A Question from the Help Desk – New Fruit Trees

Sep 10, 2024

A Question from the Help Desk – New Fruit Trees

Question: I am buying some fruit trees this fall for a small backyard orchard. What trees are best to buy and how do I prune the trees to get them started correctly?

This is a great question and I have had a lot of experience with backyard fruit trees. I can tell you a bit about my experience in selecting what trees to grow.

Selecting a Tree

The tree that I most enjoy is the Red Haven peach tree, which is excellent for backyards. It starts to produce early and the fruit does not ripen all at once, as happens with many peaches such as the Elberta variety. The season for Red Haven peaches is nearly a month long starting in late June. The only problem is that you need to assess which peaches are ripe and ready for picking. This process can be somewhat time consuming but it is worth the effort. Plums are also a good backyard fruit tree; Santa Rosa, Satsuma, and Laredo are all good varieties. I prefer the Laredo as it has a longer ripening season, which starts in late July and extends to about September 1. The plums are delicious. The Santa Rosa plum, like most peaches, has a short season and the plums fall off after 2 to 3 weeks of availability. The Satsuma plum is a large, firm plum with red flesh and is a good cooking plum for jams or canning as well as eating fresh. It does well in the Central Valley and ripens in August.

Citrus are also an excellent choice for the Central Valley as many varieties can be grown. Lemons, oranges, grapefruit and tangerines can be all be enjoyed in our mild climate. They are relatively trouble free and provide very useful fruit.

Growing apples in the backyard is a bit trickier as codling moth is a common pest that will need to be dealt with. Apples and pears are also vulnerable to fire blight. Several dwarfing apple rootstocks are available, which makes it easy to grow small trees in a backyard orchard. Cherries are another fruit that can be grown in the backyard, and they can be kept to 8 feet tall on dwarfing rootstock. I would avoid buying multi-grafted trees as one or two of the grafts will become dominant.

The First Pruning

To start out your orchard trees properly, it is important to prune them after planting. For most semi-dwarf or standard trees, they need to be pruned with a heading cut to start them on their way correctly. This first pruning can look brutal, but it is essential.

The heading cut—in the range of 20 to 30 inches from the ground—will not only encourage the development of scaffold branches but also open up the center of the tree to develop a vase or bowl shape that allows the sun into the center to help ripen fruit. A tree with 3 to 4 scaffold branches, which should also be headed back, is the desired result. Almonds, apricots, peaches, cherries, plums, and prunes all do best with a vase-shaped tree with an open center.

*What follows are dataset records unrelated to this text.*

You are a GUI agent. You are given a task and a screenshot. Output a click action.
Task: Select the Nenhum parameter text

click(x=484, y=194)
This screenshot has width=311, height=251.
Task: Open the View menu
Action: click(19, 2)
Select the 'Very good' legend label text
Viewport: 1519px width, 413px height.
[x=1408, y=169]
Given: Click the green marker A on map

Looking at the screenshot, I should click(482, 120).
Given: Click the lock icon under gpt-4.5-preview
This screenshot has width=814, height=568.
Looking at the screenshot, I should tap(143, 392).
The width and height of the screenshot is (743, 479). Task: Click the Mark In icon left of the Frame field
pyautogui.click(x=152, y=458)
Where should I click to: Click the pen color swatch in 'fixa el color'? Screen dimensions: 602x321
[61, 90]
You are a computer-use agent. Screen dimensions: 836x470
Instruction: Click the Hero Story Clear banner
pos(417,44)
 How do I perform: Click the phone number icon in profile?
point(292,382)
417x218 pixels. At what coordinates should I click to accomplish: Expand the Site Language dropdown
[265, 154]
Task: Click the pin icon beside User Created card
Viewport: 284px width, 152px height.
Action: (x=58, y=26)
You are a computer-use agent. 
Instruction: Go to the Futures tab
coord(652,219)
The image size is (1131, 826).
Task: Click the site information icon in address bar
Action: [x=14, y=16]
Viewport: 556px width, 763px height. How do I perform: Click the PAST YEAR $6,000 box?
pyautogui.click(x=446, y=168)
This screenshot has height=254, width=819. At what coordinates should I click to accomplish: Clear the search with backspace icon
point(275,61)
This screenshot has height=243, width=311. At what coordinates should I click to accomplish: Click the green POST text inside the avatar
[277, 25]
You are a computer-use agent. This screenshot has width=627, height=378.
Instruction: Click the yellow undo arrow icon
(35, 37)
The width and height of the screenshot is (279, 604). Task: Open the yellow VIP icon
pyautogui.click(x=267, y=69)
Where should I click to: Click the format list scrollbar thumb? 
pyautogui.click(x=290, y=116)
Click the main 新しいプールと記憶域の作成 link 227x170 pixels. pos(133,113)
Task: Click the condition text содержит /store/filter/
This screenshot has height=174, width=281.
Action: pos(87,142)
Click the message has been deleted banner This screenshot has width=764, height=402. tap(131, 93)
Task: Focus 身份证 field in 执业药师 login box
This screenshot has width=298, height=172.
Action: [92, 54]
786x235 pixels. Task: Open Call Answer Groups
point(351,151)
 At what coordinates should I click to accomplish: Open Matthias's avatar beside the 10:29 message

A young new bare-root peach tree before and after the initial pruning:

Help Desk Fig 1
Help Desk Fig 2

Apples can also be trained in this manner. However, apples, Asian pears, European pears, figs, persimmons, and quinces are more often trained to a central leader. With a central leader, a heading cut is not done. Instead the central leader is allowed to grow and dominate the tree.

For more information on pruning backyard fruit trees see this UC Davis site.

Good luck with your new backyard orchard venture!